> DATA RECORDS:
◆ ◆ ◆
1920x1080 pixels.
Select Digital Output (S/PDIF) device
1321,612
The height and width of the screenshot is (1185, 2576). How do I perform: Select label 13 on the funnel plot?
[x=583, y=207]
◆ ◆ ◆
> REQUIRED ACTION: Each line of the listing is to be repeated exactly.

> ANSWER TO THIS TASK:
1920x1080 pixels.
Select Digital Output (S/PDIF) device
1321,612
The height and width of the screenshot is (1185, 2576). How do I perform: Select label 13 on the funnel plot?
[x=583, y=207]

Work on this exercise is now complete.